Porque Ítalo, sozinho, certamente há muito tempo não tinha mais forças nem a clareza mínima para cuidar de si mesmo. Nem para comer, nem para tomar banho, nem fazer sua própria higiene. (Como pode ser, tantas vezes, cruel e patética a condição humana?...)

Como a lembrança não preenche esses fatos, deixo a imaginação preenchê-los assim: Ítalo foi recolhido a um asilo público, viveu lá pouquíssimos meses, até morrer de cirrose combinada com um ataque cardíaco.

Não levou pra lá nem seus discos nem suas garrafas de whisky de terceira categoria, nem a incompreensão e a ingratidão dos homens. Só levou para seu fim de vida as lembranças das nossas visitas, de meninos e adolescentes, e as irrelevâncias que nós dissemos e fizemos quando de nossas visitas a ele.

O final de Ítalo, embora hipotético, lembra-me o final de um filme de Lina Wertmuller (Itália,1926), em que o personagem de Giancarlo Giannini (Itália,1942) tenta continuar vivendo, tropegamente e bêbado – como Italo, após inúmeras desventuras, tentando ganhar a vida como um indesejado carregador de malas em um porto decadente de uma cidade obscura.

A última cena do filme termina focalizando Giannini e a imagem vai se afastando, com a câmera subindo, subindo, de modo que o vemos cada vez mais distante e lá embaixo, lá embaixo, tropeçando nas malas e com trejeitos exagerados de serviçal, até que não o vemos mais.

Ele desaparece assim.
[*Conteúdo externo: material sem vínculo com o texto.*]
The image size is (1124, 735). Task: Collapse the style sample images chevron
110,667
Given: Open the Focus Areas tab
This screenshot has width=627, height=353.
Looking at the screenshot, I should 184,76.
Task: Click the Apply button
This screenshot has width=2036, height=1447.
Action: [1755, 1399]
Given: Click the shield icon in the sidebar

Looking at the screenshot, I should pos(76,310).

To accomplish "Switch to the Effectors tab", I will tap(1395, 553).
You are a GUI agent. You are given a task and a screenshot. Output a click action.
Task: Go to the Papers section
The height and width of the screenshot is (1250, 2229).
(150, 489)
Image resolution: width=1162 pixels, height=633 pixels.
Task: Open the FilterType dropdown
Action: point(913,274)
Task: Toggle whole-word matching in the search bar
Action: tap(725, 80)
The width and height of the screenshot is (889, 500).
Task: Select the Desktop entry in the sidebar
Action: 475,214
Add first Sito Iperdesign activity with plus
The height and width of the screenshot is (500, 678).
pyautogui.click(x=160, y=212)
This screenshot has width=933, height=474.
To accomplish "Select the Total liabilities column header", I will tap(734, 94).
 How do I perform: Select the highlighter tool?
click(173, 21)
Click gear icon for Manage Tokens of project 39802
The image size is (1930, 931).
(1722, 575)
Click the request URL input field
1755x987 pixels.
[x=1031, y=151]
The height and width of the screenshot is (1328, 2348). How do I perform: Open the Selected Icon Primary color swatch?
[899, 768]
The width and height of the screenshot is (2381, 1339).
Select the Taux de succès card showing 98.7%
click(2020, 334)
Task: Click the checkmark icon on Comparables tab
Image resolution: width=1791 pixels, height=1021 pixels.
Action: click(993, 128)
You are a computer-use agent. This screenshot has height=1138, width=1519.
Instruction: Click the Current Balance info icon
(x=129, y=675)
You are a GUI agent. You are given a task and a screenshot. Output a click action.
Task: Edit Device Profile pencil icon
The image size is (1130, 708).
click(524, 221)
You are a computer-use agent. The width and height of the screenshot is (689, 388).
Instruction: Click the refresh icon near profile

Com sua imagem apenas desaparecendo. Como se nunca tivesse existido. Como se se tratasse da vida de alguém ao contrário: vista desde a velhice até a infância. Uma trajetória ao contrário: da velhice ao útero, da presença até a ausência definitiva.

Enquanto isso a música cresce. (O cinema sabe revolver nossas emoções! Cenas como essa – e intensificadas com música de fundo – se entranham em nós, para nunca mais as esquecermos!)

No caso de Ítalo, haveria de ser uma música qualquer executada pela Orquestra de Mantovani, que poderia ser acompanhada por um côro de bêbados, soluçantes, fedidos e maltrapilhos, como Ítalo ficou em seus últimos anos, como ele, igualzinho como ele ao fechar os olhos para esse mundo.